Apple has an effective monopoly on portable music players. They have lost some
grip in the past few years with the popularity of Android phones that also
play music. However, the iPod Classic owned over 90% of the market for hard-
disk mp3 players and iPods collectively owned over 50% of the total market
around the time iTMS dropped DRM. The remainder of the market was fragmented
between Sony, Microsoft, and other players. That meant that FairPlay was your
only option for selling DRM-encumbered music.

That gave Apple tremendous leverage over the music labels. Nobody was going to
switch from an iPod to a Zune because it meant giving up a library of DRM-
encumbered music. And nobody could sell iPod-compatible DRM-encumbered music
without going through iTMS (which was already the only venue for selling to
well over half the market).

So they did what any rational business would do: Start selling DRM-free music
through Amazon (which people could play on their iPods) and push Apple to drop
DRM from iTMS. It was actually quite funny to see everyone patting Apple on
the back for "fighting for the little guy."

DRM-free ebooks aren't going to happen for a while because there are still too
many vendors. Barnes & Noble, Amazon, Apple, Sony, and others all operate
ebook stores. If one ebook store gets too uppity, publishers can just take
their books elsewhere without having to resort to the music industry's
tactics.

------
mseebach
His point is that ebooks and libraries are an unsolved problem. Fair enough.

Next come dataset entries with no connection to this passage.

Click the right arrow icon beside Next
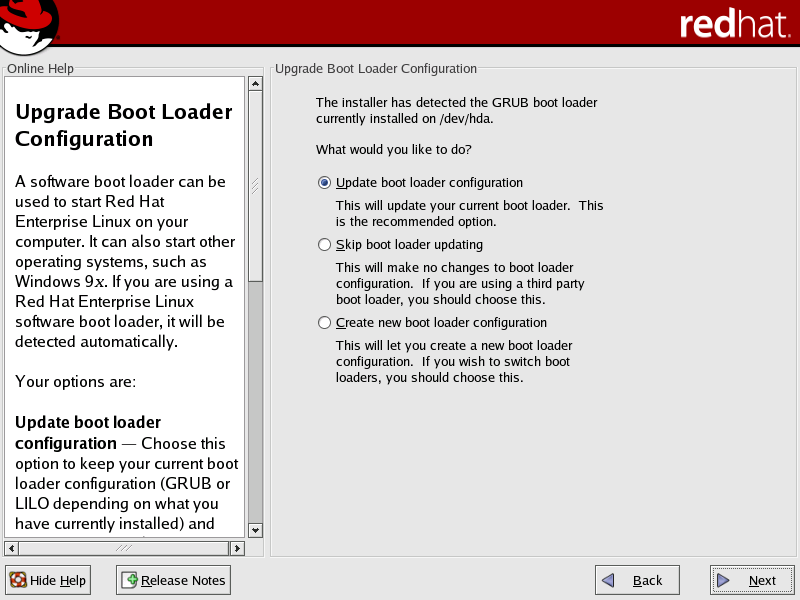This screenshot has width=800, height=600. (724, 580)
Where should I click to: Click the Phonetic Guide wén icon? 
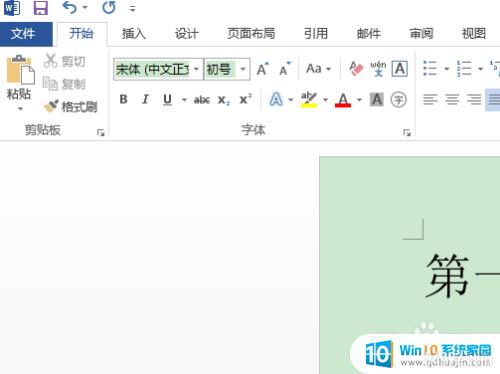pos(378,69)
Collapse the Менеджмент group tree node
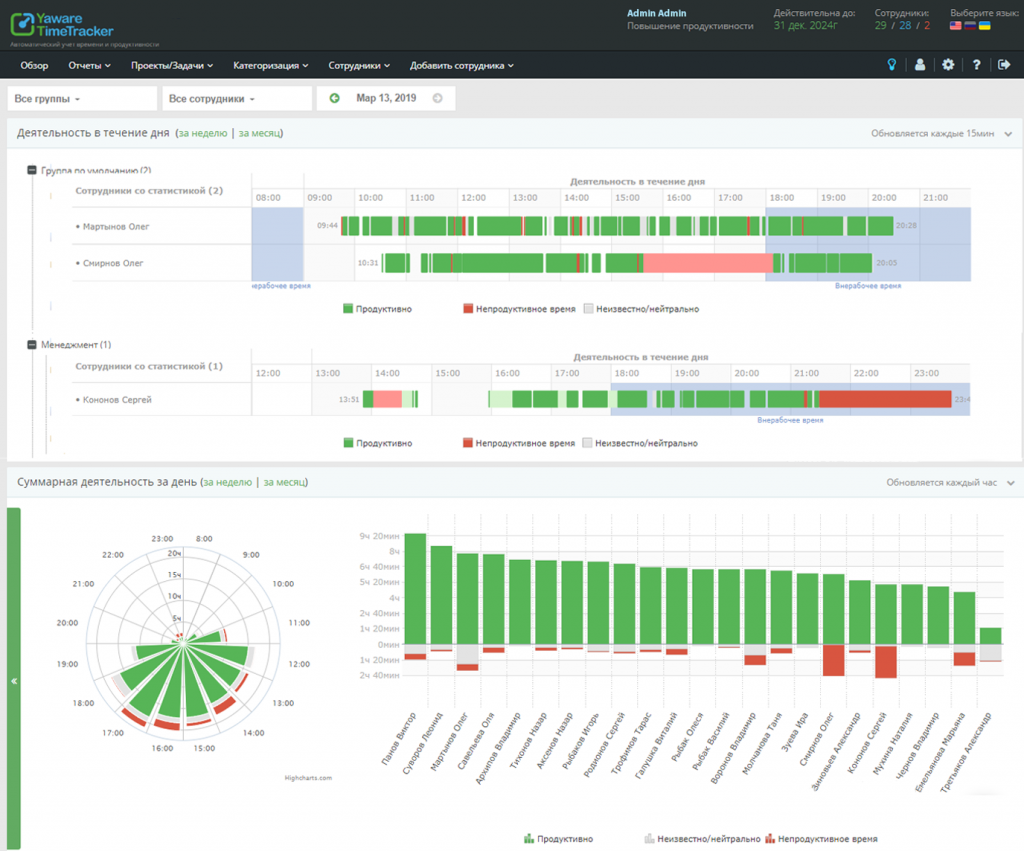Screen dimensions: 1024x851 32,345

But e-books are evil, an abomination and they price people out of reading?
That is incendiary hyperbole with no foundation in fact. Incidentally, the guy
is a lobbyist for libraries.

Yes, ebooks are different from paper books. They don't loan easily. They don't
resell for charity well. They don't give a room that smell of paper, nor can
you display them so house guests can see how smart you are. They do however
have tons of other benefits. Things change. Problems appear, and so some
people see an opportunity to write op-eds lamenting the passing of the world's
glory, others try to fix them.

Libraries are a funny thing in a world where media is only artificially
scarce, and the article doesn't even try to recognize this. If libraries
allowed unlimited lending of all new books, nobody would buy new books because
they can get the exact same experience from the library, so publishers
obviously aren't going to allow that.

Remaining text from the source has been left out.